The story takes place in the 1920s, in a reimagined version of the ancient Indigenous city of Cahokia. In our real world, Cahokia was abandoned and all that’s left of the settlement are its famed mounds, which have become a UNESCO site; in Spufford’s alternate history, Cahokia grew into a booming 20th-century metropolis filled with Native, white and Black citizens — takouma, takata and taklousa in the language of the novel. The takouma are Catholic, having been converted in the early 17th century by a Jesuit priest clever enough to draw a straight line between the Holy Trinity and the Native religion. Cahokia is part of the Union, although the rest of the country seems lukewarm about its statehood. (Smallpox immunity aside, how these Native people managed to avoid white America’s genocidal imperative is a mystery mysteriously not part of the plot.)

One wintry night, Detective Joe Barrow, who is half-takouma and half-taklousa, and his takata partner, Phin Drummond, are summoned to examine a dead body on top of the Land Trust building in Cahokia. The victim is Fred Hopper, a takata with Klan affiliations who appears to have been murdered in a ritualized killing that seems to be styled after ancient Aztec sacrifices. Is this an actual ritualistic murder or is it a political setup to frame the city’s Catholic takouma as idol-worshiping savages in a complicated attempt to undermine them in the eyes of white America? It’s going to take a 400-page trip through every corner and gin joint in town to find out.

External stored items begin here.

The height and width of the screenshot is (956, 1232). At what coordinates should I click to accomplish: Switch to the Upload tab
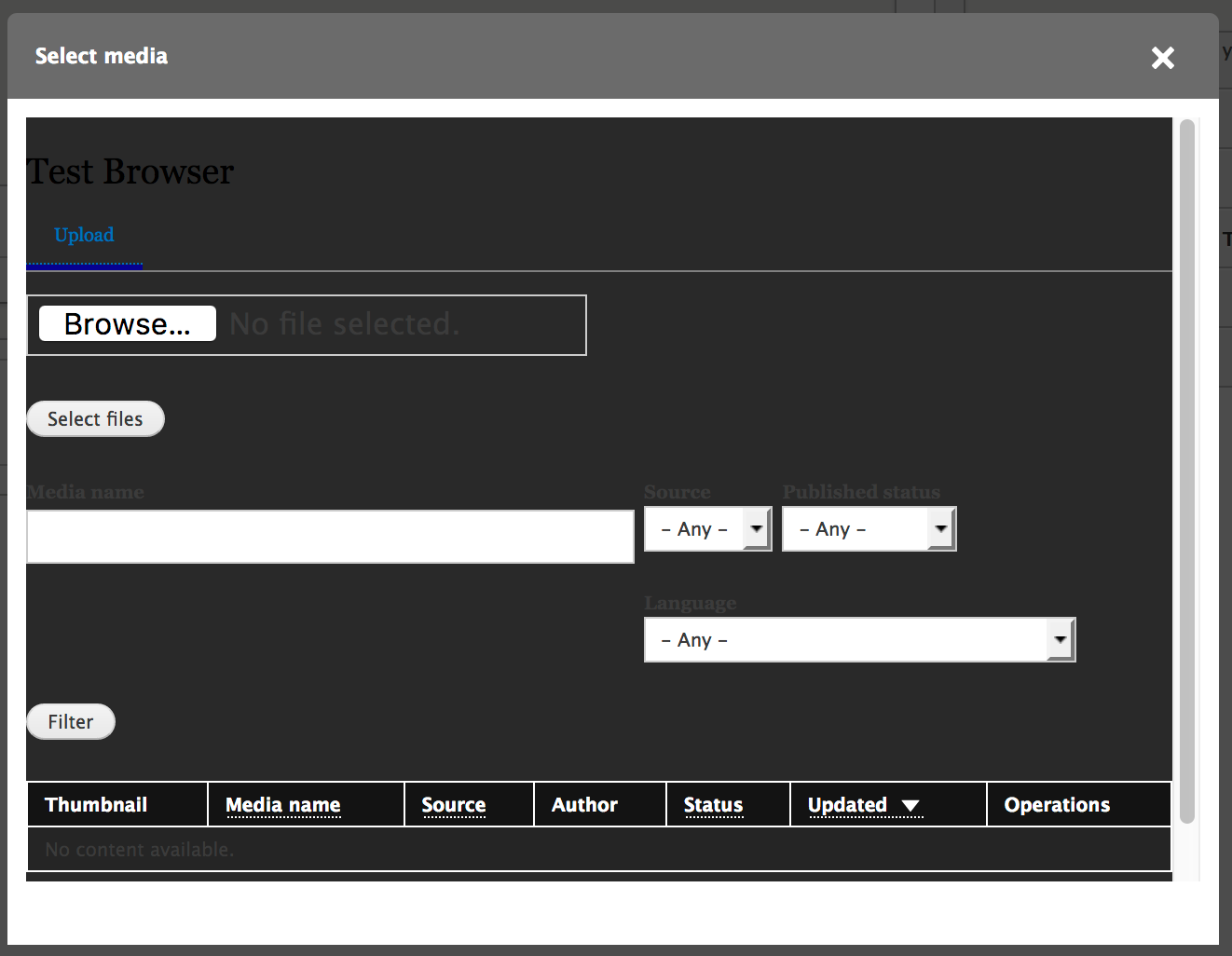84,236
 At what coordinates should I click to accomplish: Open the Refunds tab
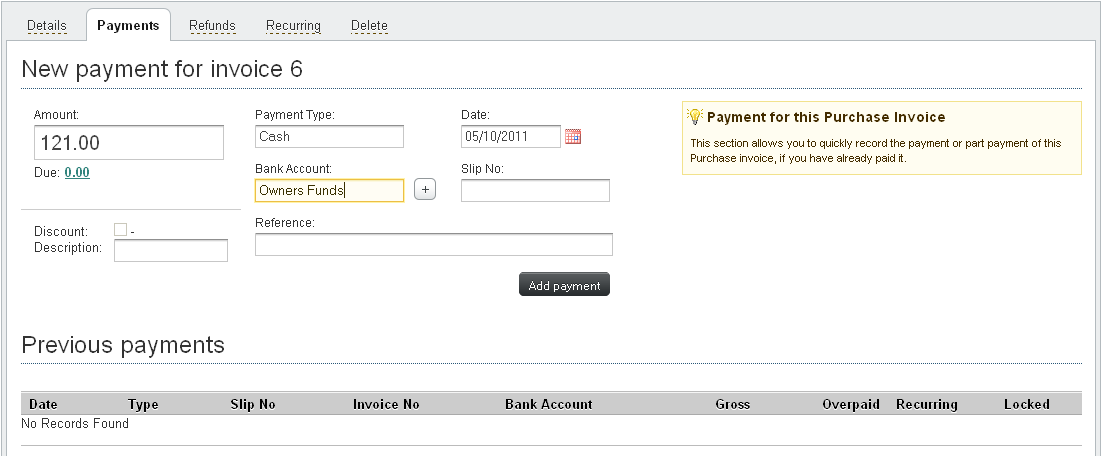click(x=212, y=25)
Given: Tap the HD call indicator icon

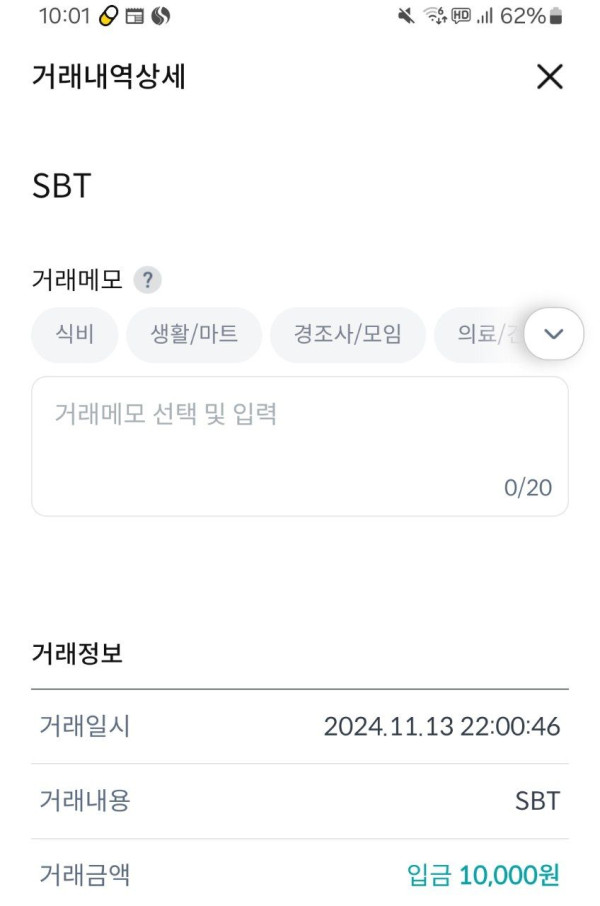Looking at the screenshot, I should (x=461, y=16).
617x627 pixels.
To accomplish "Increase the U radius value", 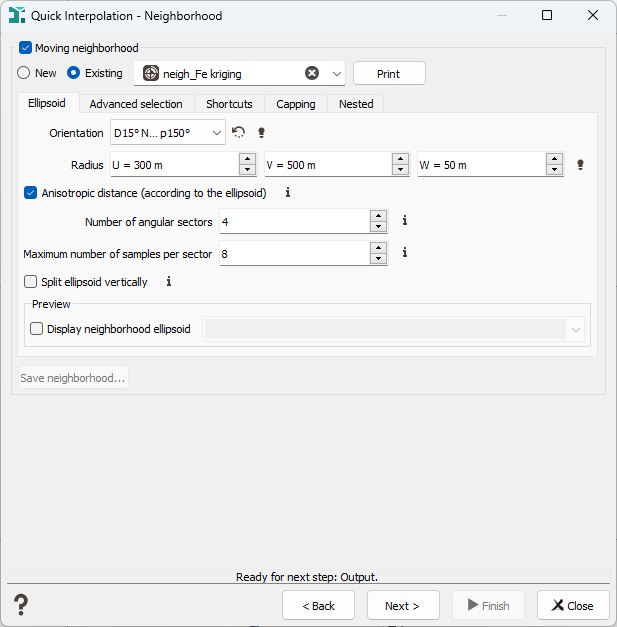I will [248, 159].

Barrow, new in town and unfamiliar with the Native language (too much is made of this fact), traverses every inch of Cahokia, from the takata shanties where he’s unwelcome to the predominantly takata Union Club, where he’s also unwelcome. He’ll talk up the case with the city’s takouma leaders in smoky jazz clubs. He’ll take fire from several Tommy guns and flee a Klan rally. He’ll be forced to consider, and then reconsider, the city’s nebulous racial alliances and question the morals of members of his own police force. And, in the tradition of any decent noir, he’ll find himself falling for the wrong woman.

Inevitably, a detective noir set in a speculative American province filled with an Indigenous population, and featuring a half-Indigenous detective, will recall Michael Chabon’s “The Yiddish Policemen’s Union” a great book that also trips over its obsessive details. (Perhaps to cushion this comparison, Spufford nods to Chabon’s Sitka early on.) Yet the complex political setup here owes more to James Ellroy’s hyper-stylized Underworld U.S.A. trilogy than to Chabon.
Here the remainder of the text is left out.